- PASSAGE GIVEN:
>> START

Subsection 31(1) of the RCMP Act: The "Standing" Requirement

by Lisa Thiele, Legal Counsel
April 1999

In the examination of grievances, an issue that is often the subject of analysis - and some confusion - is that which deals with the requirements of subsection 31(1) of the RCMP Act, or "standing" to bring a grievance. The Committee has undertaken a brief review of the statutory requirements, the more common issues that have arisen in past grievances and some potential pitfalls in interpreting this part of the legislation. Subsection 31(1) confers a right to grieve on any member who is "aggrieved" by any "decision, act or omission" made "in the administration of the affairs of the Force", in respect of which no other process for redress is provided by the Act, the regulations or the Commissioner's standing orders. It is to these requirements that we attribute the term "standing" to grieve.

Standing in its general legal sense is a threshold question as to whether the person bringing an action or complaint is the proper party to do so, in the sense that the person has a sufficient personal stake in the controversy. In other words, generally speaking, a person must be personally affected in order to be considered able to bring an action or challenge before a court, and cannot merely wish to challenge some action or legislation on the basis of a theoretical dispute. As the Chief Justice of the Supreme Court of Canada noted in Canada v. Borowski, [1981] 2 S.C.R. 575, "[m]ere distaste has never been a ground upon which to seek the assistance of a court." In the context of subsection 31(1), this inquiry is, firstly, whether a member is "aggrieved" by the decision, act or omission the member seeks to grieve.

What it means to be "aggrieved"?

>> END

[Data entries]
>> START

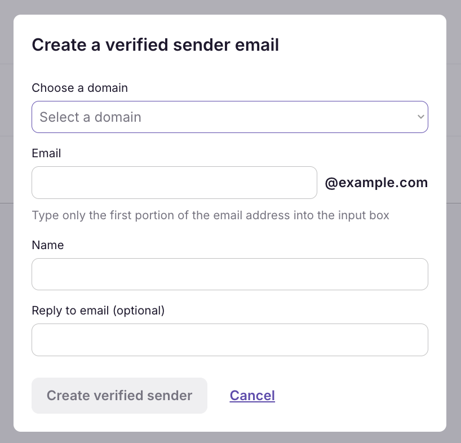This screenshot has width=461, height=443.
Task: Click the Reply to email optional field
Action: [x=230, y=340]
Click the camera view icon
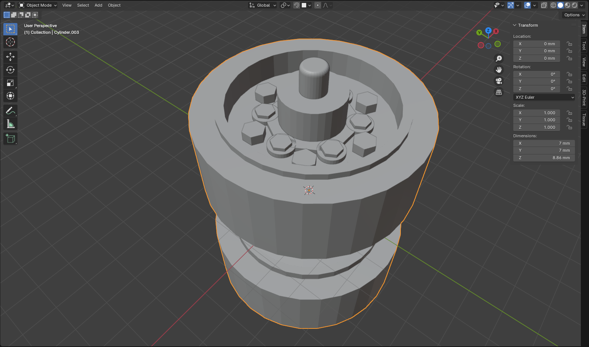This screenshot has width=589, height=347. point(499,81)
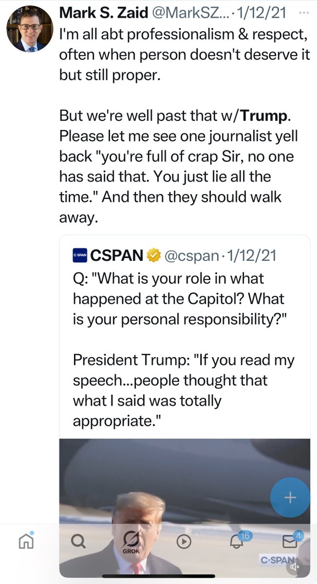The height and width of the screenshot is (584, 317).
Task: Open the Home tab
Action: [26, 541]
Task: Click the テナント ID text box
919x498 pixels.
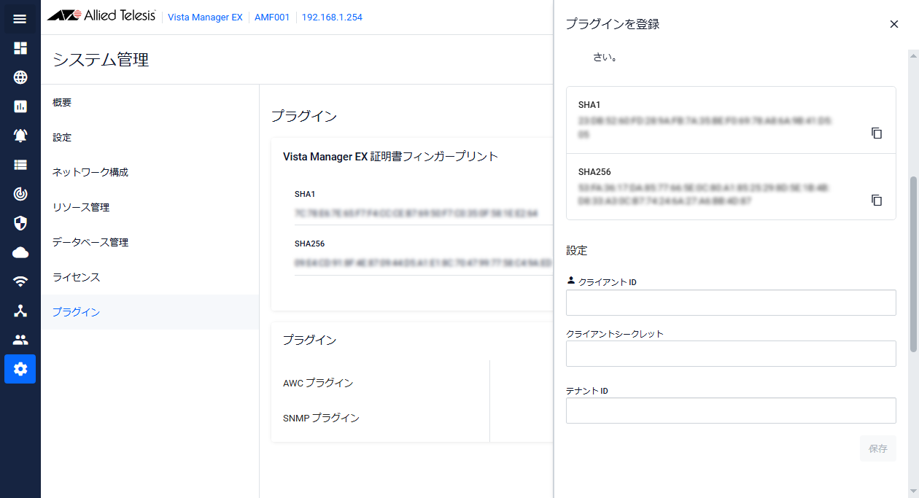Action: 730,411
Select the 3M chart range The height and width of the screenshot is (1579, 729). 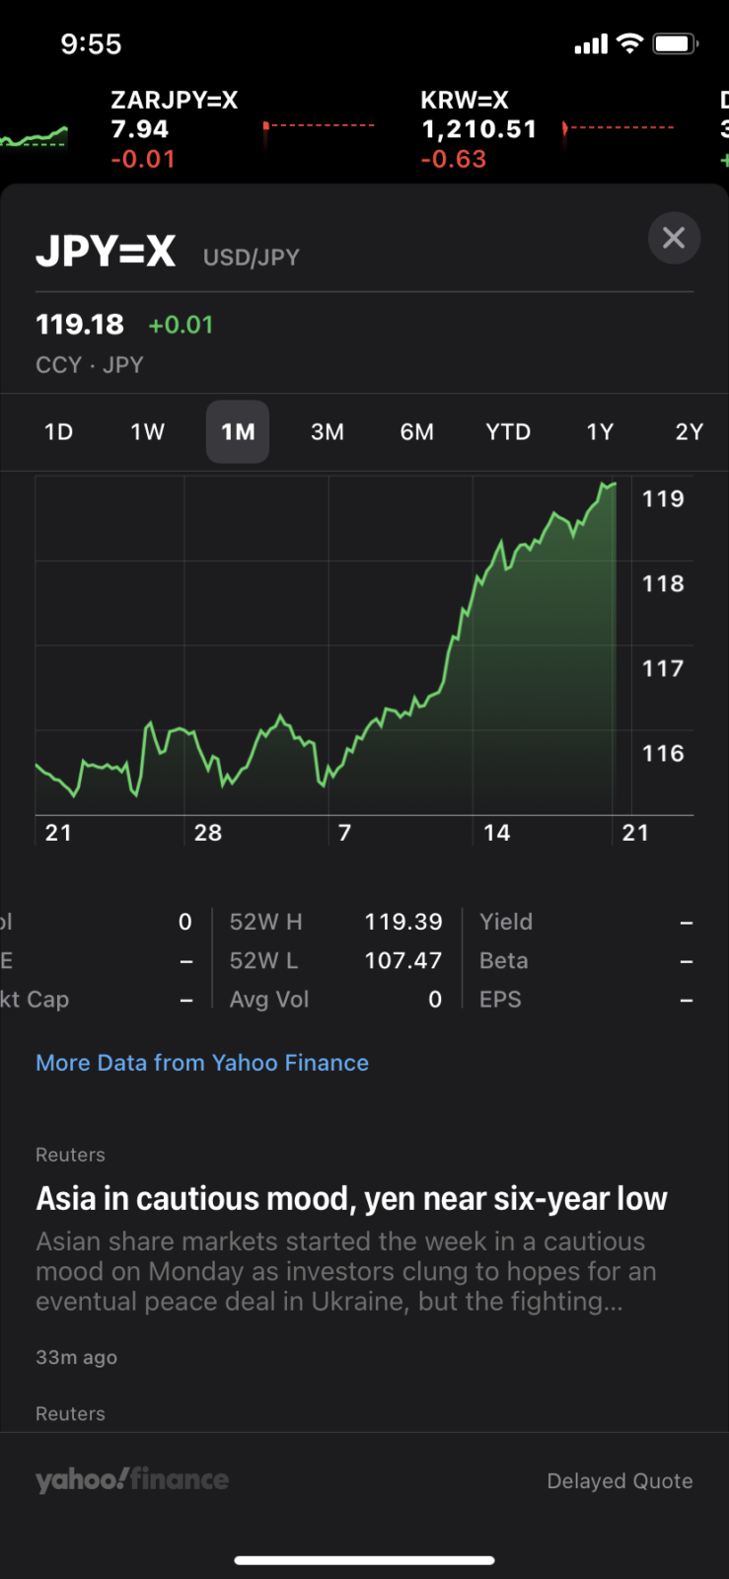[328, 432]

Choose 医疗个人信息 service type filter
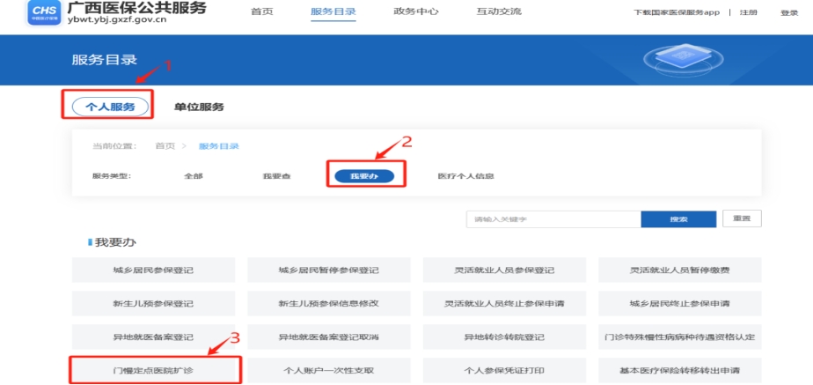(465, 176)
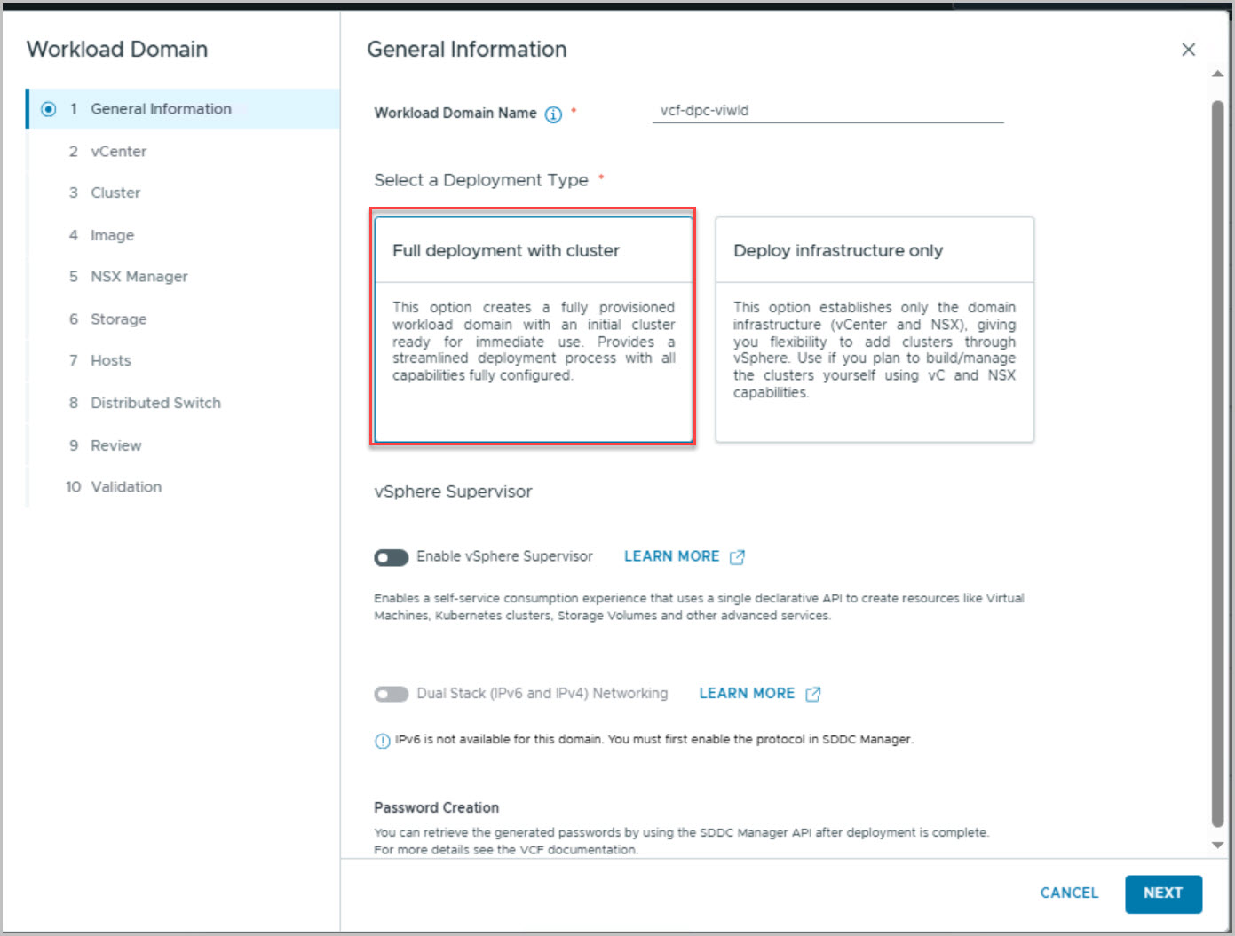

>> END

Can you set down, word for word, the part of the article on grievance standing starting at "Standing in its" and ending at "seeks to grieve."?

- OUTPUT:
Standing in its general legal sense is a threshold question as to whether the person bringing an action or complaint is the proper party to do so, in the sense that the person has a sufficient personal stake in the controversy. In other words, generally speaking, a person must be personally affected in order to be considered able to bring an action or challenge before a court, and cannot merely wish to challenge some action or legislation on the basis of a theoretical dispute. As the Chief Justice of the Supreme Court of Canada noted in Canada v. Borowski, [1981] 2 S.C.R. 575, "[m]ere distaste has never been a ground upon which to seek the assistance of a court." In the context of subsection 31(1), this inquiry is, firstly, whether a member is "aggrieved" by the decision, act or omission the member seeks to grieve.